À travers le Québec, les universités rivalisent avec de nouveaux programmes. Encore une fois, la diversité est au menu. On note cependant que les changements sociaux, tant du côté technologique, environnemental que des loisirs, ont influencé cette nouvelle offre.

Julie Roy
Collaboration spéciale

Un baccalauréat en génie côtier à Rimouski

PHOTO ARCHIVES LA PRESSE

L’Université du Québec à Rimouski a mis sur pied un programme de génie civil offrant des concentrations en génie côtier et en écoconstruction.

Il y a un an, l’Université du Québec à Rimouski (UQAR) a mis sur pied un programme de génie civil qui a comme particularité d’offrir une concentration en génie côtier et une seconde en écoconstruction. Le génie côtier vise la conception et la construction d’infrastructures littorales (ports, quais, jetées…), lesquelles sont mises à mal par les changements climatiques. Quant à l’écoconstruction, elle consiste en des constructions moins énergivores employant des matériaux plus écologiques comme les structures de bois.

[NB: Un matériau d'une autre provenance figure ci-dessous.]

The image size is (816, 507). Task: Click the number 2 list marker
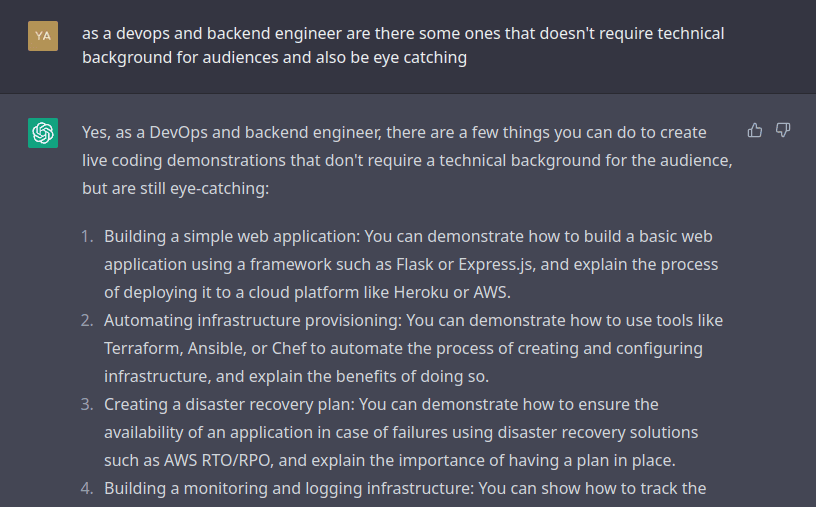tap(87, 320)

Pour l’UQAR, ce programme est aussi une façon de donner aux jeunes diplômés issus de la région un accès aux entreprises locales et de favoriser leur rétention. « On souhaite offrir aux jeunes de nos régions une formation qui rejoint leurs objectifs de vie », explique Éric Hudier, directeur des programmes de baccalauréat en génie.

Mariage entre physique et informatique

Au cœur de la révolution électronique, la physique quantique est appelée à jouer un rôle-clé dans le développement de l’ordinateur quantique, des systèmes de communications sécurisées et des détecteurs ultrasensibles pour les systèmes GPS. Afin de préparer la relève scientifique dans ce domaine, l’Université de Sherbrooke démarre, en janvier prochain, une maîtrise en physique spécialisée en sciences et technologies quantiques. Offerte à la fois aux étudiants internationaux (particulièrement français) et canadiens, cette formation de trois trimestres sort de l’ordinaire puisqu’elle a, entre autres, comme objectif d’acquérir des aptitudes à la gestion de projets, à la recherche multidisciplinaire et à l’esprit d’entrepreneuriat.

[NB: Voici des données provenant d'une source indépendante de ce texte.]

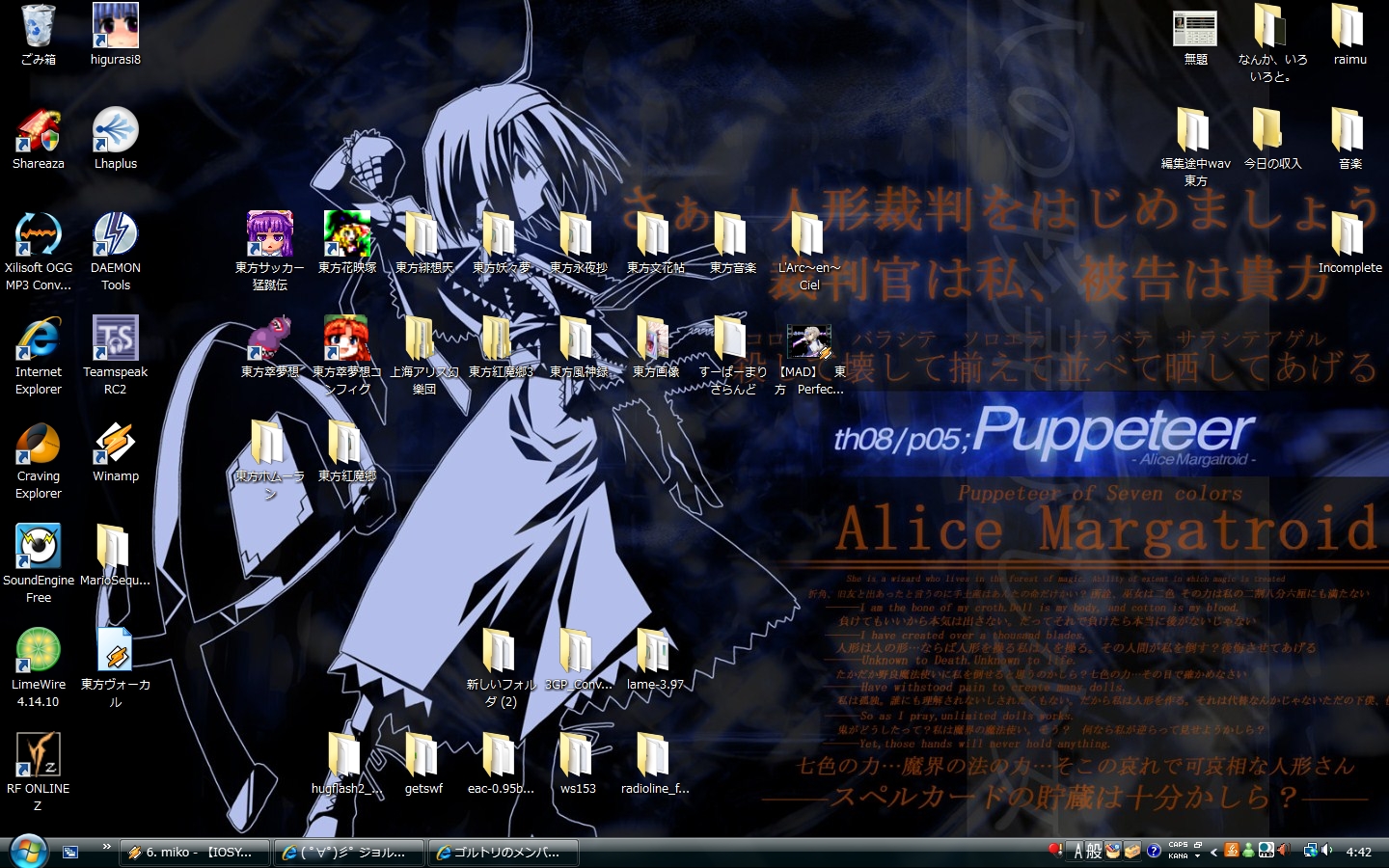Toggle the KANA lock in language bar
This screenshot has height=868, width=1389.
pos(1178,856)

Un doctorat unique dans toute la francophonie

PHOTO FOURNIE PAR L’UNIVERSITÉ DU QUÉBEC À TROIS-RIVIÈRES

L’UQTR offre un doctorat en études du loisir, 20 ans après avoir commencé à le mettre sur pied.

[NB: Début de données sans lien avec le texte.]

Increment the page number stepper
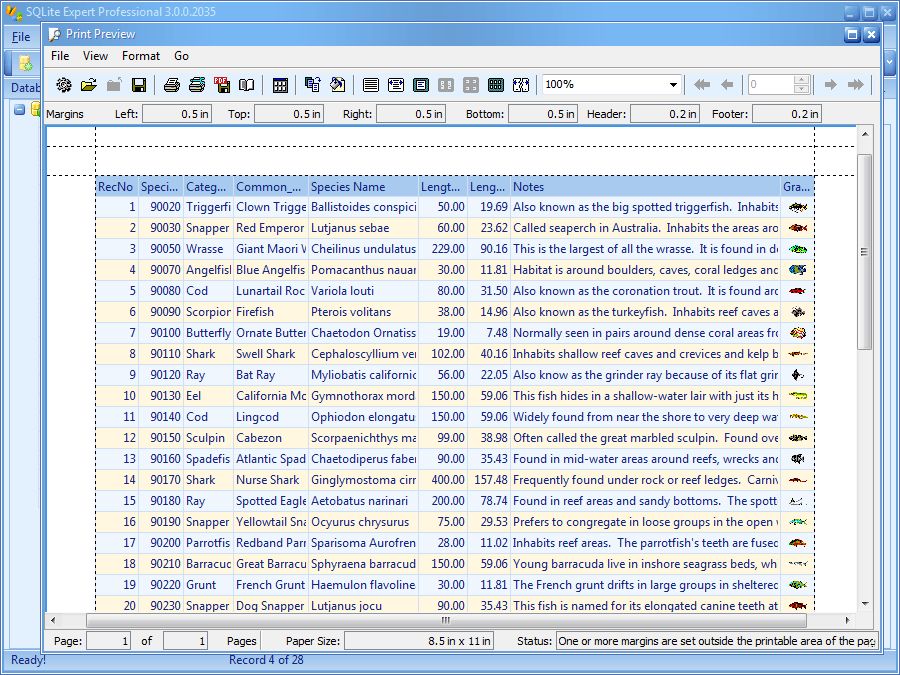Image resolution: width=900 pixels, height=675 pixels. (803, 80)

Cela fait plus de 20 ans que l’Université du Québec à Trois-Rivières (UQTR) travaille à mettre sur pied un doctorat en études du loisir. Au cours de la dernière année, cette réalisation a enfin vu le jour. Unique dans toute la Francophonie, cette formation vise autant les étudiants canadiens qu’internationaux. Son objectif : former des chercheurs qui aideront les décideurs à choisir de nouvelles orientations. « Le loisir, que ce soit le sport, le tourisme, la culture, le plein air, etc., est au cœur de nos vies. Il est même un outil de promotion des nouveaux quartiers. Il faut toutefois des données probantes, des faits et étudier les tendances afin de prendre les bonnes décisions », explique Romain Roult, directeur de ce département.

Plus que jamais le développement durable

Parce que la question du développement durable du territoire est une préoccupation de plus en plus grande dans les communautés, l’Université Laval a mis sur pied le premier baccalauréat en développement durable et du territoire, qui a débuté cet automne. Cette formation est axée sur la pédagogie active et diversifiée et fait appel à l’approche par problèmes, aux études de cas et au travail en équipe. Elle cible essentiellement les personnes qui aiment coordonner et mettre en œuvre des projets ainsi qu’en superviser la réalisation. Elle exige un esprit de concertation, un sens du travail d’équipe et un bon sens de l’observation, d’analyse et de comparaison des données.